新入社員のメンタルに問題がないかどうか、どのように注意すればいいでしょうか。

渡部:タイミングとしては、ゴールデンウィーク明けに変調が出やすい傾向があります。新入社員も最初の数週間は緊張感があるので、あいさつや受け答えもはきはきしている。それが、1カ月ぐらいが経過し、心身ともに疲労感が蓄積してくると、元気がなくなってくる。

 「3つのA」と言われる変調の兆候があります。まず、「アブセンティズム(Absenteeism)」と言って、遅刻や欠勤の常態化です。遅刻が多くなったり、アポイントをすっぽかしたりする。うつ病になった人の過去の欠勤のパターンを解析する研究では、多くのケースでその初期に体調不良による休暇があることがわかってきています。

 2つ目のAは「アルコール(Alcohol)」で、飲み会で不自然に騒いだり、酒量が増えて顔つきがおかしくなったりするなどの兆候が出ます。ストレスを管理できない若者が、アルコールに逃げてしまうことがよくあります。

 最後が「アクシデント(Accident)。けがや事故、忘れ物などです。うつ状態になって、イライラ感や焦燥感が強くなり、こうしたことが増えてしまう。

様子がちょっとおかしいなと思った時の対処法は?

渡部:最悪なのが、遅刻やミスをした新入社員を上から「バカヤロー」と叱り飛ばすことです。そこはぐっとこらえて、休日の過ごし方やプライベートの話などでいいので、とにかく「傾聴」すること。耳が門の中にある「聞く」ではなく、外に出た「聴く」です。

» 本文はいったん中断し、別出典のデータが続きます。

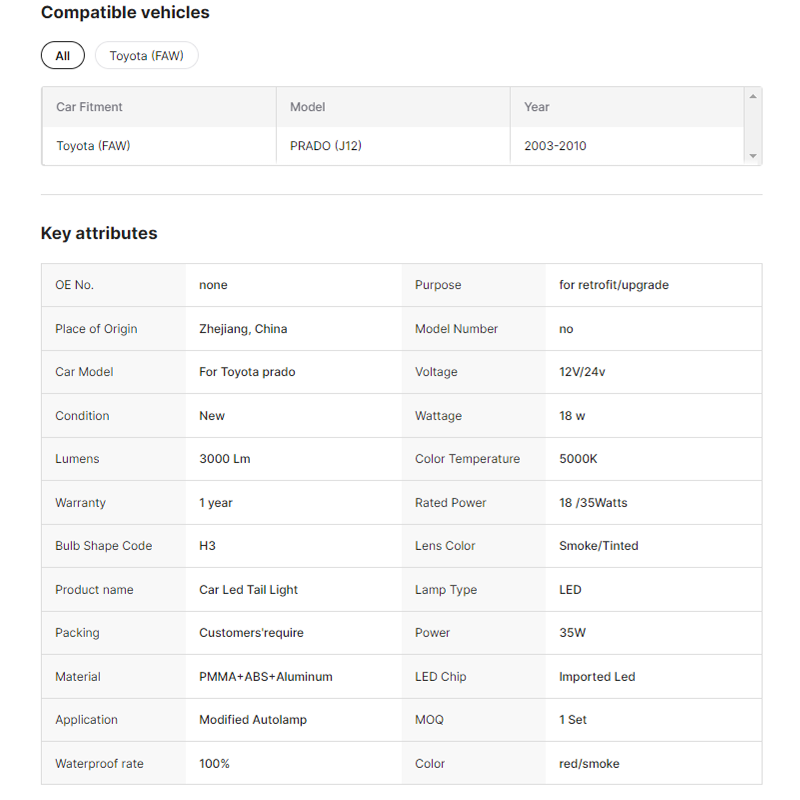
Task: Click the Toyota (FAW) table row cell
Action: [x=93, y=146]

 実は、これができない管理職が多い。ビジネスの世界で実績を残しているマネジャーには、ふんぞりかえって人の話を聞かない人が多いんです。相手が話している途中でさえぎって、すぐに解決策を示そうと自分で話し始める。会議や商談ではロジカルシンキングだけでいいのですが、部下とのコミュニケーションはそれだけではだめです。我慢して、最後まで相手の話を聞く。それに慣れていないのです。

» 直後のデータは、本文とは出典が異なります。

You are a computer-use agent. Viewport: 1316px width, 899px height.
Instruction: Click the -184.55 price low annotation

 傾聴するにはコツがあります。まず部下の言動にカッとなったら、椅子の下などで見えないようして手の指を1本1本折ってカウントするのです。右手で足りなかったら左手も使う。そうやって時間を置くと、少し落ち着いて対応できます。

 腹式呼吸も有効です。ゆったりとした呼吸にすることで心を落ち着かせるのです。沈黙を恐れてはいけません。ビジネスの場では、商談でも会議でも沈黙の時間は敬遠しがちです。でも部下とのコミュニケーションでは、沈黙があってもいいから、とにかく傾聴する。怒るエネルギーを、聴くことに使うべきなのです。